» **RECORD EXCERPTS**:
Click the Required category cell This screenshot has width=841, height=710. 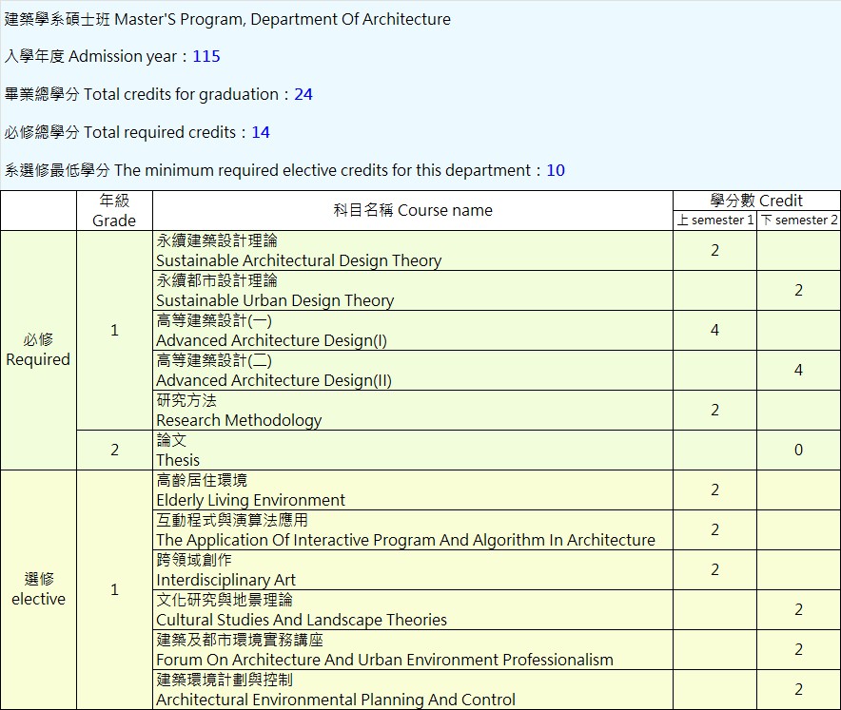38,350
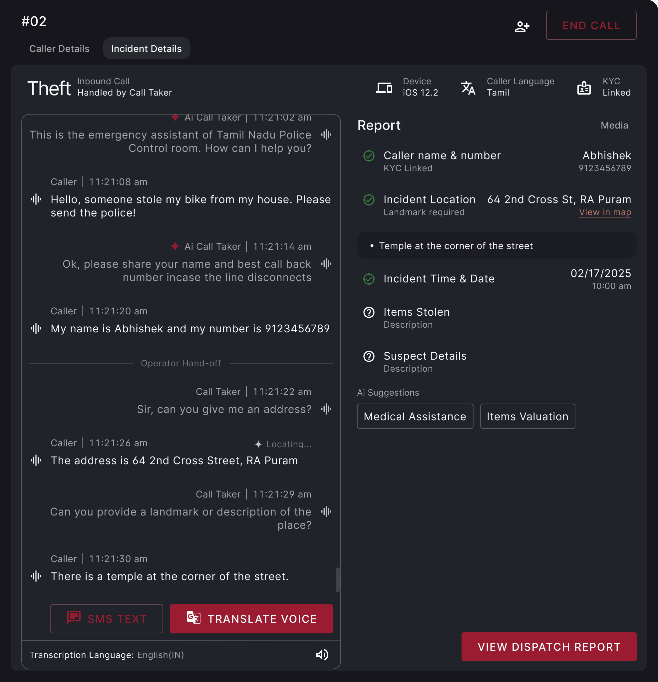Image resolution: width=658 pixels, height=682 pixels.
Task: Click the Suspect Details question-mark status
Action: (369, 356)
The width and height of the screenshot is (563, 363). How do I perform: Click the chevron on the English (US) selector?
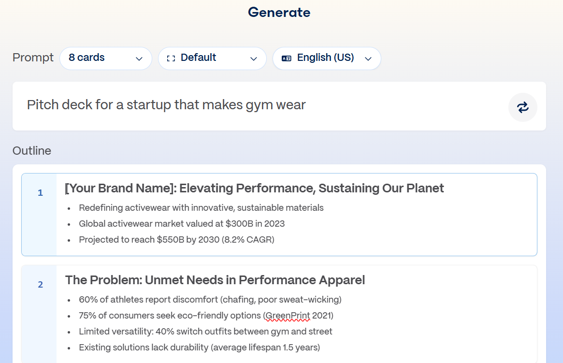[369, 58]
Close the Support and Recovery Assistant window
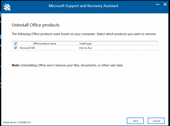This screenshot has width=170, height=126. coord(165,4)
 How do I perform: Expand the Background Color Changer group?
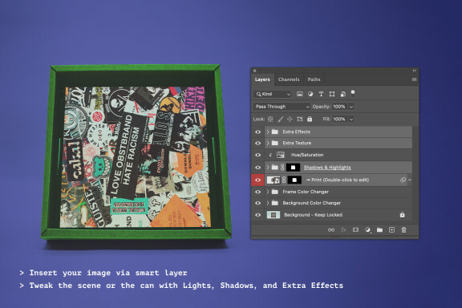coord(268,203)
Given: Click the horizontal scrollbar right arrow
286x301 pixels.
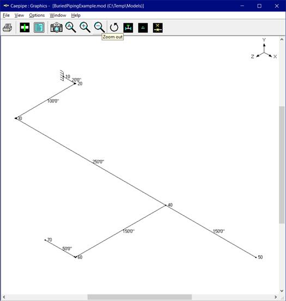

» **AIM OF THE EXERCISE**:
Copy out word for word every line from the one containing "Close the Support" through the end of the material, leaving out the pictures.

» **EXERCISE RESPONSE**:
Close the Support and Recovery Assistant window
This screenshot has width=170, height=126. coord(165,4)
 How do I perform: Expand the Background Color Changer group?
coord(268,203)
Given: Click the horizontal scrollbar right arrow
286x301 pixels.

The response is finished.